▸ Problem requirements:
In the data below, the copy begins at the line containing "The height and" and runs through the last line; repeat those lines exactly, minus the pictures.

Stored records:
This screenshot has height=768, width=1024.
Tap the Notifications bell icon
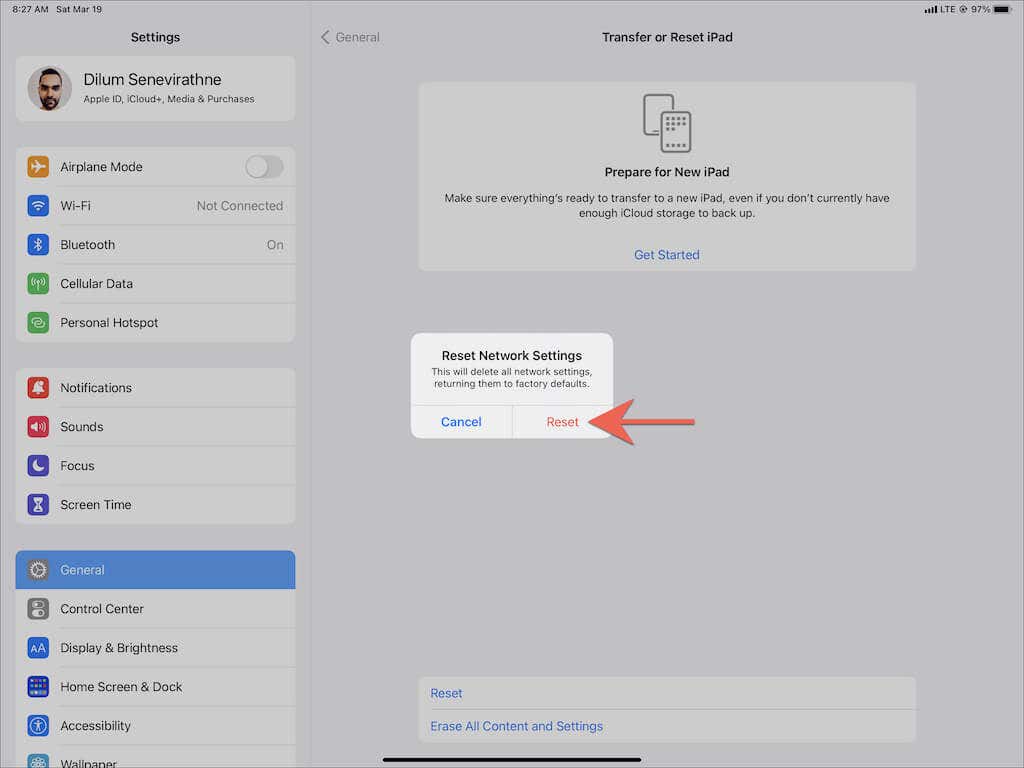[x=38, y=388]
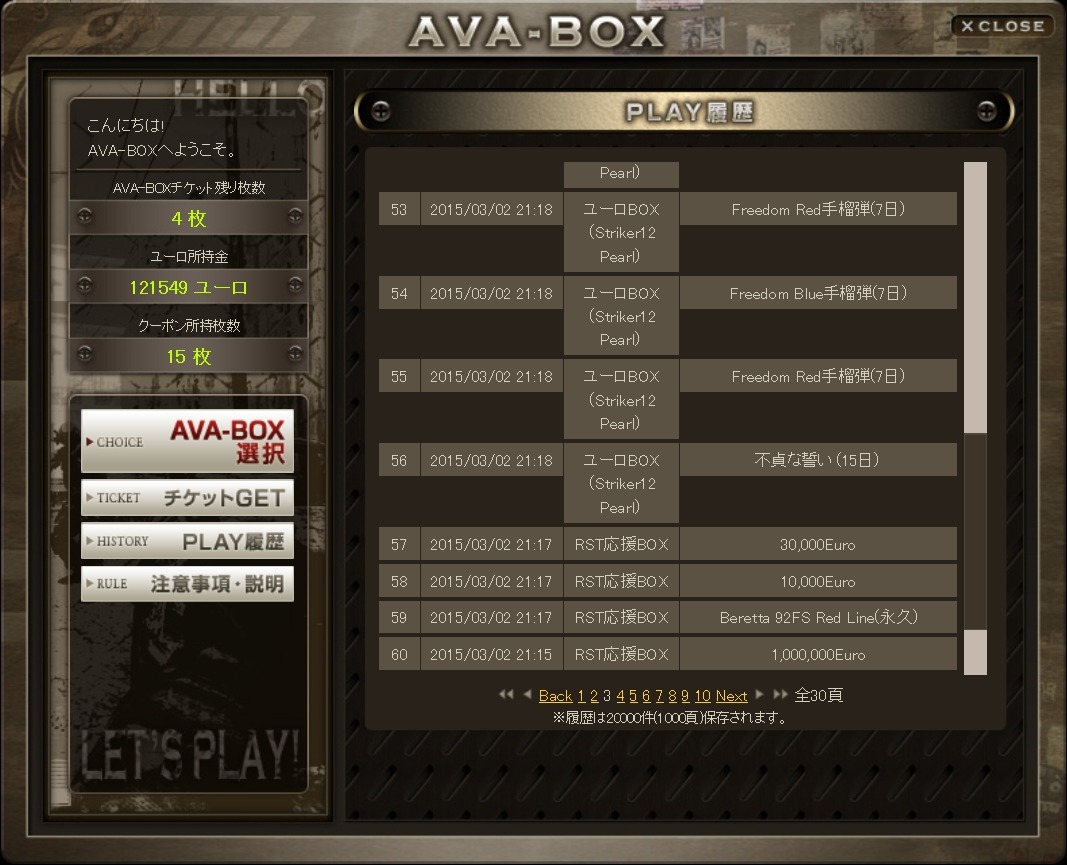This screenshot has width=1067, height=865.
Task: Click the single previous-page arrow icon
Action: tap(527, 694)
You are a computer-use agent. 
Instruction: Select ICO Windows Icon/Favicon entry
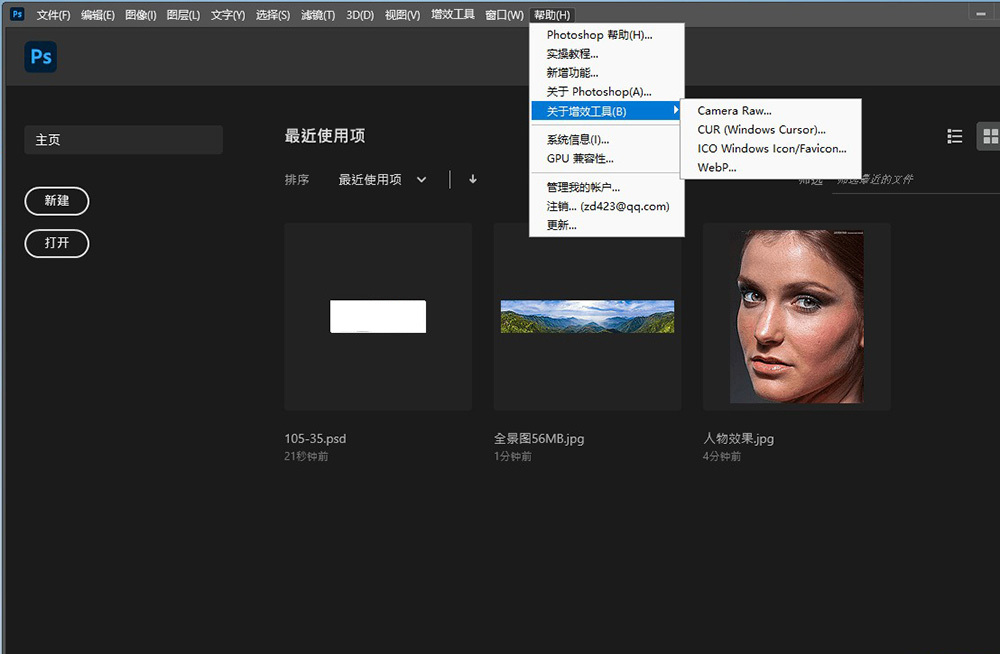point(771,149)
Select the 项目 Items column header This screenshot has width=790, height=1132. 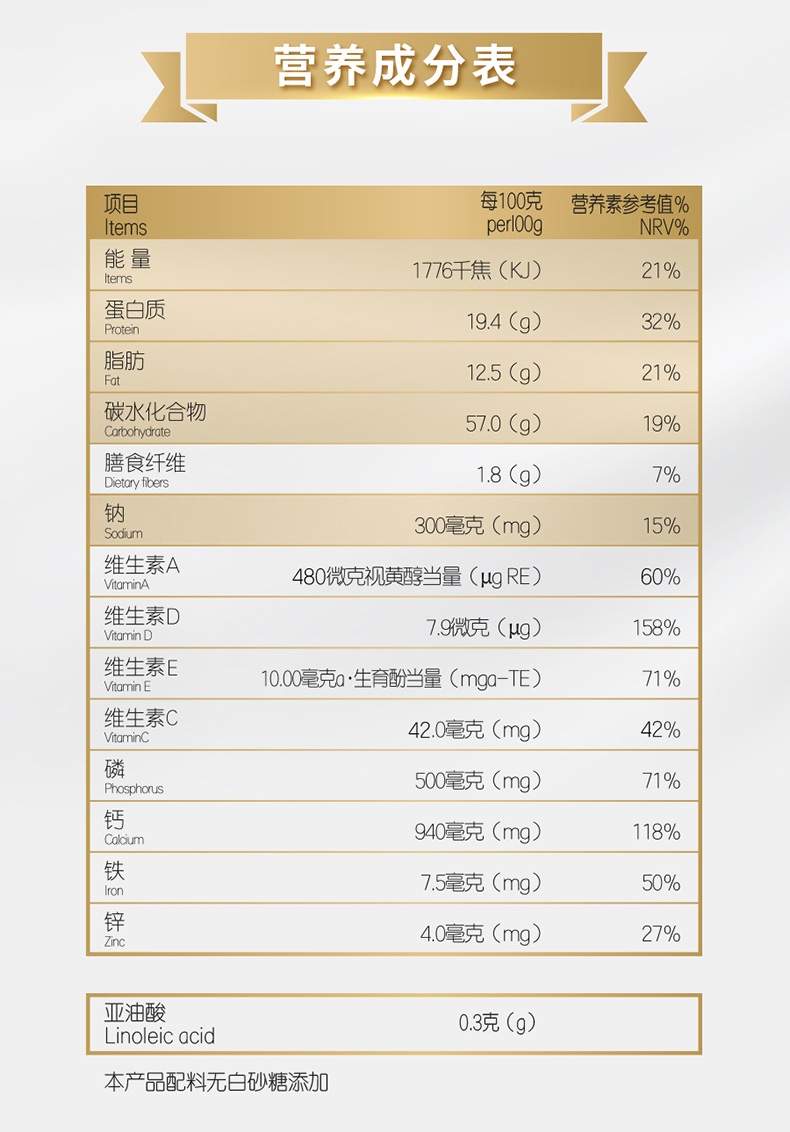pos(125,215)
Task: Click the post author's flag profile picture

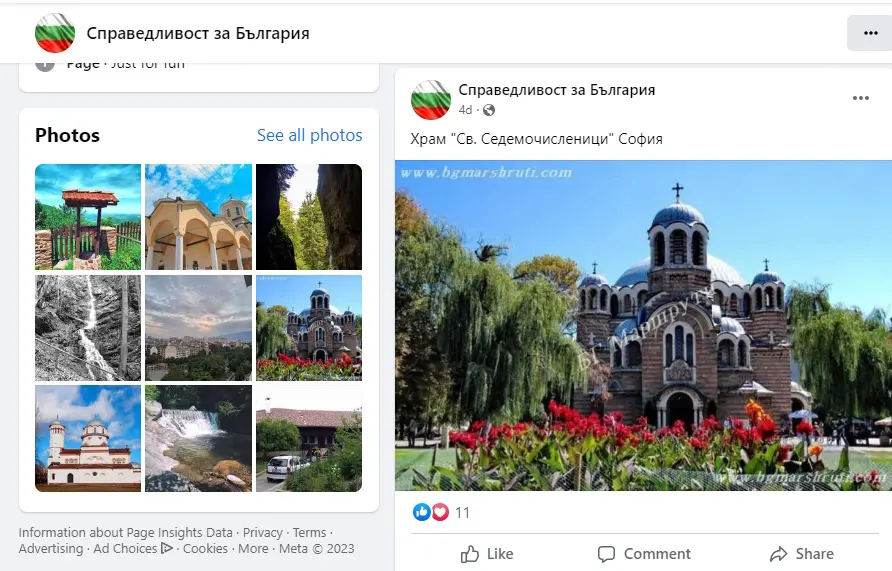Action: [431, 100]
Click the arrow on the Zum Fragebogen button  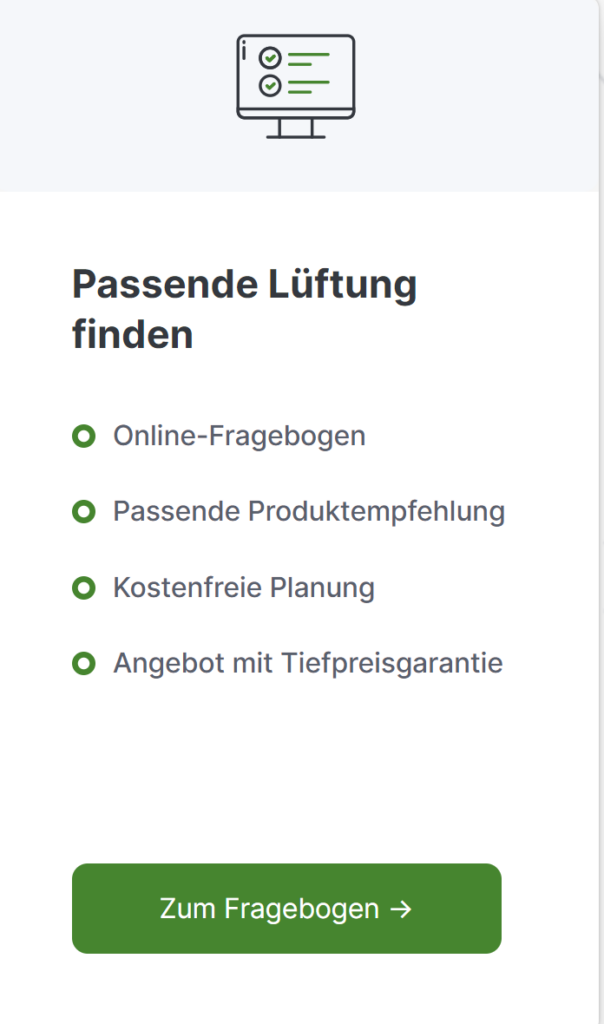pyautogui.click(x=400, y=909)
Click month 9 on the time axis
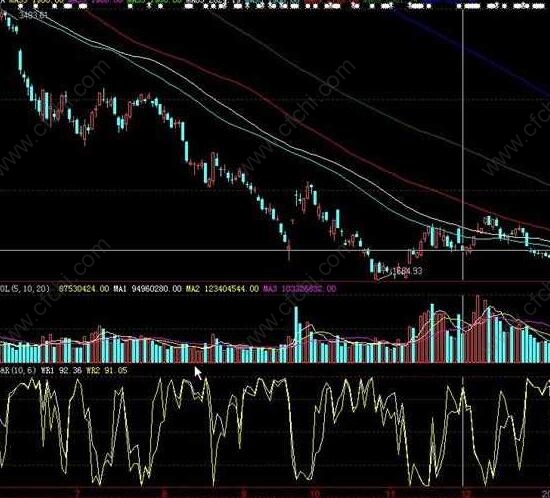 tap(243, 493)
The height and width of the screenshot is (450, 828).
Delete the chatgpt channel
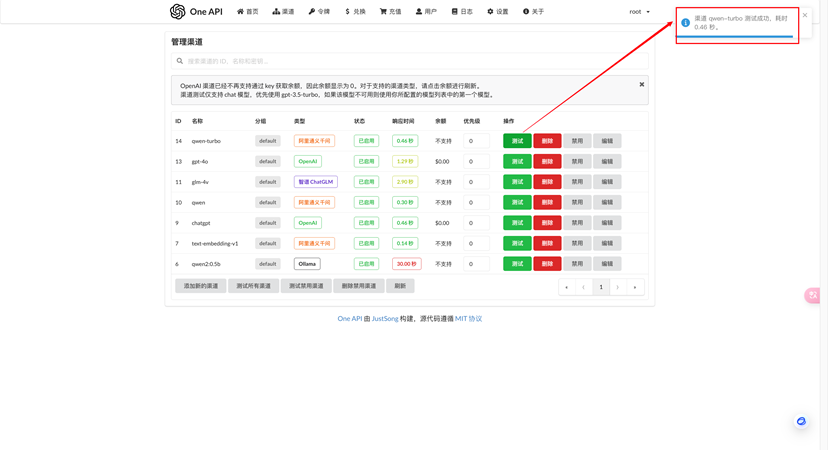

▸ Reply:
The height and width of the screenshot is (450, 828).
Delete the chatgpt channel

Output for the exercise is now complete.